Chapter 132

Scaling a Death Star and Outgunning Stormtroopers

The Riddler for December 23, 2016, two Star Wars problems from Po-Shen Loh. The Express is a scaling argument; the Classic models a blaster duel as a race of rare events.

Riddler Express

A 50-meter Death Star replica needs a 1-meter-wide exhaust port. Power output scales with volume (the cube of the radius), but exhaust capacity scales with surface area (the square). If you keep the same exhaust-area-per-unit-power and scale the design up, at what size does the entire surface have to be exhaust port, the theoretical limit on radius?

The Riddler, FiveThirtyEight, December 23, 2016(original post)

Solution

Find what fraction of the replica’s surface the exhaust port already uses, then see how fast that fraction grows. The 50-meter replica has radius $25$ m and a port of radius $0.5$ m, so the port area is $\pi(0.5)^2 = \pi/4$ square meters out of a total surface $4\pi(25)^2 = 2500\pi$ , a fraction $\frac{\pi/4}{2500\pi} = \frac{1}{10{,}000}.$ Required exhaust area tracks power, which grows as the cube of the size, while available surface grows as the square; so the fraction of surface needed for exhaust grows linearly with the size. Starting at $1/10{,}000$ , it reaches the whole surface, fraction $1$ , once the design is scaled up $10{,}000$ -fold. That takes the diameter from $50$ m to $50 \text{ m} \times 10{,}000 = \boxed{500 \text{ km}}.$ Beyond that, there is not enough surface to vent the reactor.

The computation

Encode the geometry: the exhaust fraction of the replica, then the linear-in-size growth that hits $1$ .

import math
port_area = math.pi * 0.5**2            # 1 m wide port -> radius 0.5 m
surface   = 4 * math.pi * 25**2         # 50 m diameter -> radius 25 m
fraction  = port_area / surface
print("exhaust fraction of replica surface:", round(fraction, 8), "= 1 /", round(1/fraction))
print("max diameter:", 50 * (1/fraction) / 1000, "km")
# exhaust fraction of replica surface: 0.0001 = 1 / 10000
# max diameter: 500.0 km

Riddler Classic

Nine stormtroopers fire at you from afar; each shot of theirs hits you with probability $0.001$ . You fire at the same rate, and with $N$ of them left your shot takes one out with probability $K\sqrt{N}/1000$ (their tight formation is a bigger target). Every shot is independent. For roughly what $K$ is this fair, a $50\%$ chance you blast all nine before any of them hits you?

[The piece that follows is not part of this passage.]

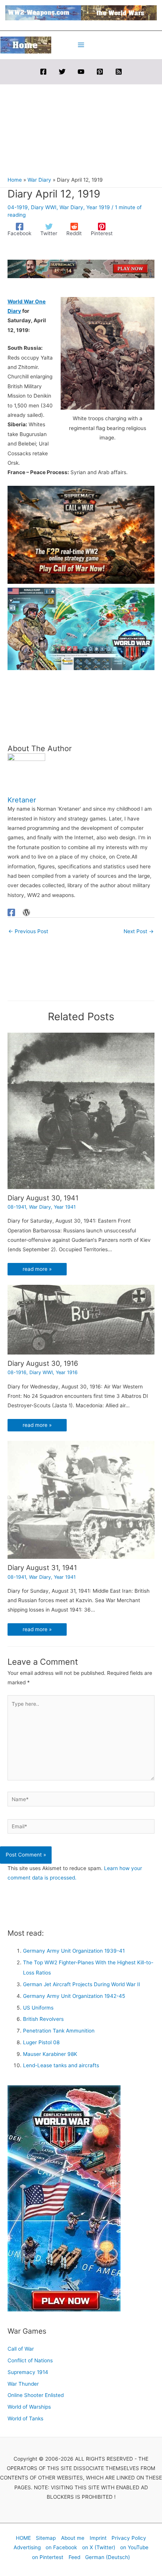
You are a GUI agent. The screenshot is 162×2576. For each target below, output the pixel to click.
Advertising (27, 2547)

The Riddler, FiveThirtyEight, December 23, 2016(original post)

Solution

Tracking the battle shot by shot is a nightmare, because the troopers fall at random times and the hit chances change as they do. The way through is to notice that every hit is rare, so think of the fight as a continuous race in which each shooter scores hits as independent rare events at a steady rate. When two rare events race, the chance one beats the other is just its share of the combined rate.

With $N$ troopers up, you land a hit at rate proportional to $K\sqrt N$ and the troopers collectively at rate proportional to $N$ (nine, then eight, …, each at rate $1$ in units of $0.001$ ). So the probability your next hit lands before any of theirs is $\dfrac{K\sqrt N}{K\sqrt N + N}$ . You must win this race at every stage, from $N=9$ down to $N=1$ , and the stages are independent, so your survival probability is the product $\prod_{N=1}^{9} \frac{K\sqrt N}{K\sqrt N + N}.$ Setting this equal to $\tfrac12$ and solving gives $K \approx 26.7$ , so a fair fight is right around $\boxed{K \approx 27}.$ You need to be about $27$ times as accurate as a stormtrooper to make even odds of nine-on-one, a back-handed compliment to their marksmanship.

The computation

Encode the product and solve for the $K$ that makes it $\tfrac12$ .

import math
from scipy.optimize import brentq
def survive(K):
    p = 1.0
    for N in range(1, 10):
        p *= K * math.sqrt(N) / (K * math.sqrt(N) + N)
    return p
K = brentq(lambda K: survive(K) - 0.5, 1, 1000)
print("fair K:", round(K, 2), " survival there:", round(survive(K), 4))
for k in (26, 27, 28): print(f"  K={k}: survival = {survive(k):.4f}")
# fair K: 26.71  survival there: 0.5
# K=26: survival = 0.4910
# K=27: survival = 0.5036
# K=28: survival = 0.5156